● The problem: Rewrite the lines from the start through the line with "tap(210, 56)", replacing "screenshot" with "screen capture" and keeping everything else the same.

● Records supplied:
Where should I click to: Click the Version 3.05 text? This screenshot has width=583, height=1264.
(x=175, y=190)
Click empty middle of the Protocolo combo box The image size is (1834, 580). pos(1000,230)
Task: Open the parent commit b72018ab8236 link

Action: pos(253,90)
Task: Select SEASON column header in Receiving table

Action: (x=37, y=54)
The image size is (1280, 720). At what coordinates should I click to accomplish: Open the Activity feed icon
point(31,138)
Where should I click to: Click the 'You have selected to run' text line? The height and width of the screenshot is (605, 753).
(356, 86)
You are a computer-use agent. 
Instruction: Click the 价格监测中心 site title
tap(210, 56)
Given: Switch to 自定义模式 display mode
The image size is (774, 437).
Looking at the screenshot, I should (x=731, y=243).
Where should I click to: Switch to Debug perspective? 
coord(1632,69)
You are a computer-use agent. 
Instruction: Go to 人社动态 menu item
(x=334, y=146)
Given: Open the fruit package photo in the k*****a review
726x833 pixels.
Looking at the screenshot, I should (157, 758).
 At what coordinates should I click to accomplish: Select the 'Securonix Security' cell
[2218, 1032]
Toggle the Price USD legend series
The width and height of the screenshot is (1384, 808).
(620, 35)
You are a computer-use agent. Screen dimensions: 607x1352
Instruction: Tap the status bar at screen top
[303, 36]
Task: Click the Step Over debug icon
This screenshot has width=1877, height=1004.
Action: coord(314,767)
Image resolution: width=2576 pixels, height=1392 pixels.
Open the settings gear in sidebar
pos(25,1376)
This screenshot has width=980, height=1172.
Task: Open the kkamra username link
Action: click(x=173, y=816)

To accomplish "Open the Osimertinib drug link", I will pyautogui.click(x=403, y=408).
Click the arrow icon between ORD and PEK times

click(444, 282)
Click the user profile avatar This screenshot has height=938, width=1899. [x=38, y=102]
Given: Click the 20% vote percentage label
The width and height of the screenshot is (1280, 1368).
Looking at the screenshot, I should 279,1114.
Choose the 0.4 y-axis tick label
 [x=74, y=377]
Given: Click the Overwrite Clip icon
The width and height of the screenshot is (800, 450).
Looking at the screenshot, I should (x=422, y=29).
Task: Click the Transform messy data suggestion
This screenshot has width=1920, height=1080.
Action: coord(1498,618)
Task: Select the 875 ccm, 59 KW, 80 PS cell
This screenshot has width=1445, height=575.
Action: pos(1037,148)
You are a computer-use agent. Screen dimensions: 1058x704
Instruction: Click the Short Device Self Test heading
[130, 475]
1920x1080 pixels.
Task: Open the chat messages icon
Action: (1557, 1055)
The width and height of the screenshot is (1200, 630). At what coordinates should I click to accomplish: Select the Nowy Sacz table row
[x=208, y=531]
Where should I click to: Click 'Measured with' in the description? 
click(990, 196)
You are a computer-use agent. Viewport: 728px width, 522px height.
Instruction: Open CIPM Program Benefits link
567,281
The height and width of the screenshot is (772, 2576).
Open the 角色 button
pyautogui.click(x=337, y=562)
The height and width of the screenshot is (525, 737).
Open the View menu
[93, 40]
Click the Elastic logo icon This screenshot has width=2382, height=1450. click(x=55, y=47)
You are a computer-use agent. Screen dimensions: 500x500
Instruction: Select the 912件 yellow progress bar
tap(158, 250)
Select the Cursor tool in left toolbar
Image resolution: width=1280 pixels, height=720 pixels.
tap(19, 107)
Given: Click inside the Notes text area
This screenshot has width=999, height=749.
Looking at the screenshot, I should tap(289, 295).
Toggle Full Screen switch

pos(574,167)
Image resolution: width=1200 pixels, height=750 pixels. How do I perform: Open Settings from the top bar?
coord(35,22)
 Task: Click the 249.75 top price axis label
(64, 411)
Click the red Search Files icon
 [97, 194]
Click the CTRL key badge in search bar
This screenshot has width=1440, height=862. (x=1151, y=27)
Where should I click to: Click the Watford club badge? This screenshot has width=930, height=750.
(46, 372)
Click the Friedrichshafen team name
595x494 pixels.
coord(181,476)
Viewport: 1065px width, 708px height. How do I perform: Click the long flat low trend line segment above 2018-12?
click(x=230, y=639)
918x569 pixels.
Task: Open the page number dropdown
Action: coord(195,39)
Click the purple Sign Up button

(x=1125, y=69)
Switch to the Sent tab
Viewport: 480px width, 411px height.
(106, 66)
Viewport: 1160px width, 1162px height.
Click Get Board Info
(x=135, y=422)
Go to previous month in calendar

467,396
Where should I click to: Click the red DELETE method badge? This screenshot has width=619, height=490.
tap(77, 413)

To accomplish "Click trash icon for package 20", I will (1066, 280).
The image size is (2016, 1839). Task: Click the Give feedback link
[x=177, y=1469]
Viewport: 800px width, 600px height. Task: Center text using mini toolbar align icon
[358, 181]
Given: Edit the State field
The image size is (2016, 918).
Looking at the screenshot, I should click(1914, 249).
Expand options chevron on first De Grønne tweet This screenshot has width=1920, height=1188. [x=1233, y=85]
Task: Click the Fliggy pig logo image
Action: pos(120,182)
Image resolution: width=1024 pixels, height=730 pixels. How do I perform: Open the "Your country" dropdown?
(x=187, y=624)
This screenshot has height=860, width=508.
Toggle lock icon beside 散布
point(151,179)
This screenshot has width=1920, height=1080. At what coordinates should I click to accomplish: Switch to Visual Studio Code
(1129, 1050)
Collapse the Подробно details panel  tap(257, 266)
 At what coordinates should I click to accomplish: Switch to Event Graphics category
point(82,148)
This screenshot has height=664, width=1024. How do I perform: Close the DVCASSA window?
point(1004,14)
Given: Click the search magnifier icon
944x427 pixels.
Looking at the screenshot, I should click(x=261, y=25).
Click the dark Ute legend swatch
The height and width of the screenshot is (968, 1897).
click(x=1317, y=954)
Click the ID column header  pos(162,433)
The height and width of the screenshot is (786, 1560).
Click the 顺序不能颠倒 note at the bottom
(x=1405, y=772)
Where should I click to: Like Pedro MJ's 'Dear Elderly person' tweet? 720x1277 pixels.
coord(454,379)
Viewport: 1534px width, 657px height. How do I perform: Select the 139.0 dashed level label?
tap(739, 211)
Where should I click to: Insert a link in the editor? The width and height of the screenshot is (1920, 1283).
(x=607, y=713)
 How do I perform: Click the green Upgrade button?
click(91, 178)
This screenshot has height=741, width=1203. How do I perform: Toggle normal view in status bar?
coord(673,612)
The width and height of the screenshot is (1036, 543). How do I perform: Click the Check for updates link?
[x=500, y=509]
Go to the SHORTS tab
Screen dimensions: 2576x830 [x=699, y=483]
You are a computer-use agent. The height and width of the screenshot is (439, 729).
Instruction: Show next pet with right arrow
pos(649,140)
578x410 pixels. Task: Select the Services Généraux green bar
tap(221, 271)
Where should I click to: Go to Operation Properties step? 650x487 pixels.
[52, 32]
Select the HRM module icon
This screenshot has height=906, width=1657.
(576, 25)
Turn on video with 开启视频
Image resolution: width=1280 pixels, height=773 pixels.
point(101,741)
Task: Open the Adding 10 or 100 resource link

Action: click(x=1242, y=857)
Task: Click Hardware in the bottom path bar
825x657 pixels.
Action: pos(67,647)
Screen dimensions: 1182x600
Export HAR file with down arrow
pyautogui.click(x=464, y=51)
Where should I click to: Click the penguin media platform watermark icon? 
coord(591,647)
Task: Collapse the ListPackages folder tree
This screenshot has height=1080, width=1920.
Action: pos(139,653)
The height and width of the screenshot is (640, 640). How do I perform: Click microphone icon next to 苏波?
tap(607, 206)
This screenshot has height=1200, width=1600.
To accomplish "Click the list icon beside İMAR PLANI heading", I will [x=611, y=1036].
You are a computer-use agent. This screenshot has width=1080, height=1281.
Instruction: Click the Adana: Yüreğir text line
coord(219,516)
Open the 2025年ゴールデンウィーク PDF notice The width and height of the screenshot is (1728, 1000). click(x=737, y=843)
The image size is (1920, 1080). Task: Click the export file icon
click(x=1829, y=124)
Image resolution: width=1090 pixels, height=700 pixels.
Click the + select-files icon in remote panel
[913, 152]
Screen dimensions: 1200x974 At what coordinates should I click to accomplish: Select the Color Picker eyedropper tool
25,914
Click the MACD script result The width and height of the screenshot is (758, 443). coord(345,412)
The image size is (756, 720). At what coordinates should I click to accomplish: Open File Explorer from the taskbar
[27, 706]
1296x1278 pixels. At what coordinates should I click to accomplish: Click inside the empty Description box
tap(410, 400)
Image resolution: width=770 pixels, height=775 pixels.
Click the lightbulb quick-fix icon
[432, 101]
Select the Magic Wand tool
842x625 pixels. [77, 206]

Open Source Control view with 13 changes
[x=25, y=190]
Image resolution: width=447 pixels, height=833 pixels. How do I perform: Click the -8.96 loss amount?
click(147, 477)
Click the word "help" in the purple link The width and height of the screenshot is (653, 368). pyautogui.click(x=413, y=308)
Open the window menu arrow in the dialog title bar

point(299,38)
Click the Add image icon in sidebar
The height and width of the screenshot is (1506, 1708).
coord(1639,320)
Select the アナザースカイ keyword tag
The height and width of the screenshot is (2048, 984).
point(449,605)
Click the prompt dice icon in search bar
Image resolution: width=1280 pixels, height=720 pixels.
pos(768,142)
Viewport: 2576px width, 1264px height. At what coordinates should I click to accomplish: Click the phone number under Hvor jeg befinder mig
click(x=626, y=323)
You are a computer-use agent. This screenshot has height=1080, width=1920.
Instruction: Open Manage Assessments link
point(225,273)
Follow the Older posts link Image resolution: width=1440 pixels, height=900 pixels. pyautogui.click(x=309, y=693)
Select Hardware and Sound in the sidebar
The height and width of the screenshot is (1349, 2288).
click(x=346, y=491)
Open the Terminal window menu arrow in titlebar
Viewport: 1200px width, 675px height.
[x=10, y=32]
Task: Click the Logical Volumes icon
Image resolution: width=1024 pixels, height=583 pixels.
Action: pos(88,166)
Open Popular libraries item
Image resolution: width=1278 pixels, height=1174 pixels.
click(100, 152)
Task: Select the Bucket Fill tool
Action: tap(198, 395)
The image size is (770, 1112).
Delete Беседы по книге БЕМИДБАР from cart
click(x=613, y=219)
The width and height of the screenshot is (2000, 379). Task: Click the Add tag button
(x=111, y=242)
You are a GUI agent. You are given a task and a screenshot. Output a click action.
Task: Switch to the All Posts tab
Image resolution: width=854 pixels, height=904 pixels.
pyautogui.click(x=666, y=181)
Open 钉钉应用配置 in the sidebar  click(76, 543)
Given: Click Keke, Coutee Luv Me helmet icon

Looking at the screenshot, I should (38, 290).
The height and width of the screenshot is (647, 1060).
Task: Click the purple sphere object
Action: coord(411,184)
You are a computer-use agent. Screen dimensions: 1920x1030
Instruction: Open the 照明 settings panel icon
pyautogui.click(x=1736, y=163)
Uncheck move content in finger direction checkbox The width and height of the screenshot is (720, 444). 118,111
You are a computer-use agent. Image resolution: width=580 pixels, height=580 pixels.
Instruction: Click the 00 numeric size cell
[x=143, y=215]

● Written answer:
Where should I click to: Click the Version 3.05 text? This screen capture has width=583, height=1264.
(x=175, y=190)
Click empty middle of the Protocolo combo box The image size is (1834, 580). pos(1000,230)
Task: Open the parent commit b72018ab8236 link

Action: pos(253,90)
Task: Select SEASON column header in Receiving table

Action: (x=37, y=54)
The image size is (1280, 720). At what coordinates should I click to accomplish: Open the Activity feed icon
point(31,138)
Where should I click to: Click the 'You have selected to run' text line? The height and width of the screen capture is (605, 753).
(356, 86)
You are a computer-use agent. 
Instruction: Click the 价格监测中心 site title
tap(210, 56)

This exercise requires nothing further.